20. Hukuk Dairesi 2016/6956 E. , 2018/1283 K.
"İçtihat Metni"MAHKEMESİ :Kadastro Mahkemesi
DAVALILAR : Hazine - Orman Yönetimi
Taraflar arasındaki davanın yapılan duruşması sonunda kurulan hükmün Yargıtayca incelenmesi davacı gerçek kişi tarafından istenilmekle, süresinde olduğu anlaşılan temyiz dilekçesinin kabulüne karar verildikten sonra dosya incelendi, gereği düşünüldü:
K A R A R
2007 yılında yapılan kadastro sırasında ... ilçesi, ...mahallesi, 101 ada 3, 4, 17, 18 ve 19 parsel sayılı taşınmazlar, senetsizden ve kazandırıcı zamanaşımı zilyetliğine dayanılarak çayır niteliğiyle dava dışı ..., ..., ... ve davacı ... adına tespit edilmiş, Orman Yönetimi tarafından taşınmazların orman sayılan yerlerden olduğu iddiasıyla açılan kadastro tespitine itiraz davaları sonucu, kadastro mahkemesince orman vasfıyla Hazine adına tapuya tescil edilmelerine karar verilmiş ve verilen kararların kesinleşmesi ile tapuya aktarılmıştır. 2014 yılında yapılan tevhid işlemi ile de bu taşınmazlar 101 ada 45 sayılı parsel altında tapuya kaydedilmiş olup halen orman niteliği ile tapuda kayıtlı bulunmaktadırlar.
Davacı 07/05/2015 havale tarihli dava dilekçesi ile kadastro sırasında orman olarak tescil edilen söz konusu taşınmazların 2015 yılında yapılan 2/B uygulaması sırasında hatalı tespit gördüğünü, bu taşınmazların bir kısmının Ağustos 1312 tarih 73 sıra numaralı tapu kaydı kapsamında kaldığını bir kısmı üzerinde de zilyetliklerinin bulunduğu iddiasıyla 2/B tespitine itiraz ettiğini belirterek taşınmazların kendisi ile kardeşleri ... ve ... adına tapuya tescil edilmelerini istemiştir.
Mahkemece yapılan yargılama sonunda, dava konusu taşınmazların hükmen orman olarak tapuda kayıtlı oldukları, taşınmazların orman sınırları dışına çıkartılması konusunda gerçek kişilerin idareyi zorlayıcı şekilde dava açma hakkının bulunmadığı ancak 2/B çalışma tutanaklarının davacı aleyhine idari işlem niteliğinde olduğundan idari yargı denetimine tabi olduğu gerekçesiyle, yargı yolunun caiz olmaması nedeniyle davanın usulden reddine karar verilmiş, hüküm davacı gerçek kişi tarafından esasa ilişkin olarak temyiz edilmiştir.

[Görünür hedeflerin konumunu bulmaya ilişkin veriler]

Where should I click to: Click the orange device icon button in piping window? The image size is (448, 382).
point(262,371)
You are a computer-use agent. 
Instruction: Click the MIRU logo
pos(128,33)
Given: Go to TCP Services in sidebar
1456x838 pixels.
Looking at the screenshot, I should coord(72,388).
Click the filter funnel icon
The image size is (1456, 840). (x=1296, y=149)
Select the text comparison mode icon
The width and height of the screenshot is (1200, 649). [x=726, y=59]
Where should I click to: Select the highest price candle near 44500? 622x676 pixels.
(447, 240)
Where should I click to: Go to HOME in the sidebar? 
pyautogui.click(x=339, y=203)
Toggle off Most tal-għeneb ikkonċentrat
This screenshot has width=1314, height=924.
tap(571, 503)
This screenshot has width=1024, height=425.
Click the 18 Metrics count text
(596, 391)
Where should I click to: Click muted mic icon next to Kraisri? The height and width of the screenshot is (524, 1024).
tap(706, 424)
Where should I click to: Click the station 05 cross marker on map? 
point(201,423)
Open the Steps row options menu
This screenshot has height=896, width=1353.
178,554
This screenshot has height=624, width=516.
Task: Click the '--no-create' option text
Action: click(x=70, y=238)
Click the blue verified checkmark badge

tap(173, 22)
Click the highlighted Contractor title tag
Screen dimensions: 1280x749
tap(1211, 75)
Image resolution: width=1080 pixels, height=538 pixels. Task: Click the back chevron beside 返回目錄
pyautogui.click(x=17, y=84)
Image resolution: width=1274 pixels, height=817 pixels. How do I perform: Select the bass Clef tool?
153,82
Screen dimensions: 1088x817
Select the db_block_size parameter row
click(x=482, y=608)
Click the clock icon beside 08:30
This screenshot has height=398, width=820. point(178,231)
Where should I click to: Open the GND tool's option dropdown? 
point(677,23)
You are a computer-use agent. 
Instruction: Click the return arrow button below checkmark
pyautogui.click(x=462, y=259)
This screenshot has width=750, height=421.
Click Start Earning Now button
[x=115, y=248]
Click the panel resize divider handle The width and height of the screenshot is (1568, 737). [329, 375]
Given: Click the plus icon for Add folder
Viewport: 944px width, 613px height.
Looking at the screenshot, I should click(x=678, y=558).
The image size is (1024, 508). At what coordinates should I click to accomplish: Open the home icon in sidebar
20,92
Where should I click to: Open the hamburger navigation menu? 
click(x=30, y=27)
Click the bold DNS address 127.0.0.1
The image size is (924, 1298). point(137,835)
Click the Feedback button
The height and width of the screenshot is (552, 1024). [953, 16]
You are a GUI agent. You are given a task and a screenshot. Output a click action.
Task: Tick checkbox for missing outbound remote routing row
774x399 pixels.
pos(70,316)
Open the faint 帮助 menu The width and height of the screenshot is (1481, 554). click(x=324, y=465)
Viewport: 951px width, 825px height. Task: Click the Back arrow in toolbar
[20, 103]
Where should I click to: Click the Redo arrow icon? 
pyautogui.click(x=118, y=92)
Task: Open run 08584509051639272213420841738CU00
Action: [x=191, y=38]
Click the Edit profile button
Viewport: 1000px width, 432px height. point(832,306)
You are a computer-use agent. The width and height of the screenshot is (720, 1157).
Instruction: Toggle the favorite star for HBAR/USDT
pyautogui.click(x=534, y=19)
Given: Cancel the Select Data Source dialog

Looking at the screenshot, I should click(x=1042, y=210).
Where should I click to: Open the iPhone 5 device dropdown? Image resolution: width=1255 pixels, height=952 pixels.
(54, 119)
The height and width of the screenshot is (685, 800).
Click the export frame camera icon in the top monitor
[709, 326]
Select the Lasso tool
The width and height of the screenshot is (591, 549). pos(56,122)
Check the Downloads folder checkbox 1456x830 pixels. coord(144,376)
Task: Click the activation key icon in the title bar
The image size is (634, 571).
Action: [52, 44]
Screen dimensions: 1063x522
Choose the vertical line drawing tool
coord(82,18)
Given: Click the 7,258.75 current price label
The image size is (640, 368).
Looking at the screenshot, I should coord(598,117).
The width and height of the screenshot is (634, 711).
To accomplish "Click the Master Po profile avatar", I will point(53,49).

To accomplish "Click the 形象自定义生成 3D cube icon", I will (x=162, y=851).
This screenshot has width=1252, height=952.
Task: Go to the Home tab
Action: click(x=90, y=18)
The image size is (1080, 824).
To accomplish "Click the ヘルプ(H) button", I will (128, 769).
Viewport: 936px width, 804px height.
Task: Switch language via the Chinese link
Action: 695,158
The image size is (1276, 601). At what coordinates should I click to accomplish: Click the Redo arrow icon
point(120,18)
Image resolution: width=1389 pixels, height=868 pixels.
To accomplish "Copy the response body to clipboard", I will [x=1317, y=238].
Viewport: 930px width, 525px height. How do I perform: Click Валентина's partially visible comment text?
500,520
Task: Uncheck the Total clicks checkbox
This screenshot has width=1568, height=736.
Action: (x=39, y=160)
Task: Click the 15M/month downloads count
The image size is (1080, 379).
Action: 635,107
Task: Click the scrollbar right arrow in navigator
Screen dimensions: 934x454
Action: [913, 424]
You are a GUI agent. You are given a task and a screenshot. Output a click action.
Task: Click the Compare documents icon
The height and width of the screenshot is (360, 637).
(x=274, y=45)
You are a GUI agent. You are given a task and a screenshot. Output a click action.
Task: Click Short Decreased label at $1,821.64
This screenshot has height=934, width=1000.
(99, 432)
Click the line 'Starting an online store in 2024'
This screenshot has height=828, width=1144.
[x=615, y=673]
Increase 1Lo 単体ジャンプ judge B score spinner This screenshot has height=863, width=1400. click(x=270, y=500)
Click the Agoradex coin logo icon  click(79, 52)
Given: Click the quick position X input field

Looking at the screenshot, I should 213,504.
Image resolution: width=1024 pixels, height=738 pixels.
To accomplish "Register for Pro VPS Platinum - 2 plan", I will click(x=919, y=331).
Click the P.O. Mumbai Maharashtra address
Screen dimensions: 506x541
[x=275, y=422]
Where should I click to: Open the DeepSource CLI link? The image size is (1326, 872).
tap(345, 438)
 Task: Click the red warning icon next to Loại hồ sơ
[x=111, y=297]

• [Yapılacak Çalışmalar]:
**A.** Yargıtay kararına göre 2014 yılındaki tevhid işlemiyle taşınmazlar hangi parsel altında tapuya kaydedilmiştir?
**B.** Yargıtay kararını, metnin son cümlesinden sonrasını yazarak sürdürün.

• [Çalışmaların Cevapları]:
**A.** 101 ada 45 sayılı parsel altında.

**B.**
Dava, 2/B madde uygulamasına itiraza ilişkindir
Çekişmeli taşınmazın bulunduğu yerde orman kadastrosu 3402 sayılı Kanunun 5304 sayılı Kanunla değişik 4. maddesi hükümlerine göre yapılmıştır. Ayrıca 08/04/2015 tarihinde ilan edilen orman sınırları dışında kalan ormanların kadastrosu ve 2/B madde uygulama çalışmaları bulunmaktadır.
İncelenen dosya kapsamına göre, dava 2/B uygulaması yapılmayan alanda kalan taşınmazın, 2/B uygulaması yapılarak orman sınırı dışına çıkarılmasına ilişkin olup, bu tür davalar adli yargının görevi içindedir. Mahkemece, çekişmeli taşınmazın bulunduğu yerde yapılan işlemlere karşı, idarî yargının yetkili olduğu gerekçesiyle davanın görev yönünden reddine karar verilmiş ise de 1744, 2896 ve 3302 sayılı kanunlar ile değişik 6831 sayılı Kanunun 11/1. maddesi gereğince, orman kadastro komisyonlarının yaptıkları işlemlere itirazı olanlar, adliye mahkemelerine müracaat ile bu işlemlerin iptalini isteyebilir. 3302 sayılı Kanun ile değişik 6831 sayılı Kanunun 11/1. maddesi gereğince askı ilân süresi içinde açılan davalara bakmakla görevli mahkeme kadastro mahkemesidir. Somut olayda, Orman Kadastro Komisyonunun 2/B madde uygulamalarına karşı askı ilân süresi içinde itiraz davası açıldığından, görevli mahkeme adliye mahkemeleri olup, idare mahkemesi görevli değildir. Açıklanan husus gözetilmeden, yerinde olmayan gerekçe ile yargı yolunun caiz olmaması nedeniyle davanın reddine karar verilmesi usûl ve kanuna aykırıdır.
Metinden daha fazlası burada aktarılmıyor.